Yes, the roadblocks add up: It's too time-consuming, or intimidating or expensive. The weather isn't cooperating. The house is a mess. The prospect of dealing with the details is just too much. But it doesn't have to be.

Let's counteract winter's isolating forces, and make a pact. Sometime, over the next few weeks, let's cook and eat, and enjoy one another's company. Nothing fancy, just friends or family, neighbors or newcomers, gathered around the table for an uncomplicated and delicious meal.

To help make it happen, let's keep it simple, OK? Extend a few invitations, then follow our easy-to-prepare guide for this quintessentially Minnesotan meal.

The menu's centerpiece is a hot dish. That's because Minnesota's humblest culinary export is extra-hot right now, thanks to its potluck voter-outreach role in Sen. Amy Klobuchar's recently ended presidential bid.

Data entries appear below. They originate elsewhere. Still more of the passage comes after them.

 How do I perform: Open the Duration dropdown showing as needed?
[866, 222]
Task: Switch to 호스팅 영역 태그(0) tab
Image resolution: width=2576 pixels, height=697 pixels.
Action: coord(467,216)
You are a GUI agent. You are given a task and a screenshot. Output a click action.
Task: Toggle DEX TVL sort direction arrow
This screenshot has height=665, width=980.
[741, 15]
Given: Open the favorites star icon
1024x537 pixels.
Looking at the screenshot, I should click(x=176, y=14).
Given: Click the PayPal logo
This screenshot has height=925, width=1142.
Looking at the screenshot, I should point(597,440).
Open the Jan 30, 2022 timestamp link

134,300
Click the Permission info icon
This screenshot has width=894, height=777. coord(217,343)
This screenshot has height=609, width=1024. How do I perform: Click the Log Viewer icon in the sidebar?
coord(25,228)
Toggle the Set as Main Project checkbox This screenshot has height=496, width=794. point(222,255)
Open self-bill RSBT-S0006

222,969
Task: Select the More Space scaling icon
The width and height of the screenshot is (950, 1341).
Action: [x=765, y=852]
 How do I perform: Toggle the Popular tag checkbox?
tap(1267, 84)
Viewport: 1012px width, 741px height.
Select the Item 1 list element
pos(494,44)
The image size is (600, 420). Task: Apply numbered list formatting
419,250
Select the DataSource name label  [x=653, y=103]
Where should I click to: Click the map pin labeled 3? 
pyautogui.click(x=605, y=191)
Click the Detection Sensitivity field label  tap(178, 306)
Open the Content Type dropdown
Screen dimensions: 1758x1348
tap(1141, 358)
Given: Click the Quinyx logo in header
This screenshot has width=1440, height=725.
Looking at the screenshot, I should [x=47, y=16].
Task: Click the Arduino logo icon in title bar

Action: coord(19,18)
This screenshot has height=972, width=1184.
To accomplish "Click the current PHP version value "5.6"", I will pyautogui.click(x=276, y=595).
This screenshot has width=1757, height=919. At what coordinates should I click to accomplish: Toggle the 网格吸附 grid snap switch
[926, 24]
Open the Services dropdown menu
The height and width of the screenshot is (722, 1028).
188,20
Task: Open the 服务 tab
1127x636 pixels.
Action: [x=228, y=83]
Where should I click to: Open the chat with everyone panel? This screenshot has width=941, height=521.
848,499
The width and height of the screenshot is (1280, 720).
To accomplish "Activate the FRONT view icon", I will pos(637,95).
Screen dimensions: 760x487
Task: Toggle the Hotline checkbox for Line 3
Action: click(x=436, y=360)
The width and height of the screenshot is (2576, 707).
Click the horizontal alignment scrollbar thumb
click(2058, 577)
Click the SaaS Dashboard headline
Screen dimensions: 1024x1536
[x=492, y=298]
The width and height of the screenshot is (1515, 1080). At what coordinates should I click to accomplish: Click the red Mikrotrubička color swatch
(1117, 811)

Not only was Taconite Tater Tot Hot Dish (a savory blend of ground beef, cream of mushroom soup, cream of chicken soup, pepper Jack cheese and Tater Tots) making the rounds on the campaign trail, but this Klobuchar-Bessler family favorite was chronicled in the pages of the New York Times and Washington Post, and on the airwaves of National Public Radio.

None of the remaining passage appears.